● What is expected:
Go through the entries and copy every one exactly.

● Dataset entries:
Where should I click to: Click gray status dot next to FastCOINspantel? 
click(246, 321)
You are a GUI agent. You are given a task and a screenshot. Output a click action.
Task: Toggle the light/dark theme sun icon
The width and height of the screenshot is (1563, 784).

● Written answer:
Where should I click to: Click gray status dot next to FastCOINspantel? 
click(246, 321)
You are a GUI agent. You are given a task and a screenshot. Output a click action.
Task: Toggle the light/dark theme sun icon
The width and height of the screenshot is (1563, 784).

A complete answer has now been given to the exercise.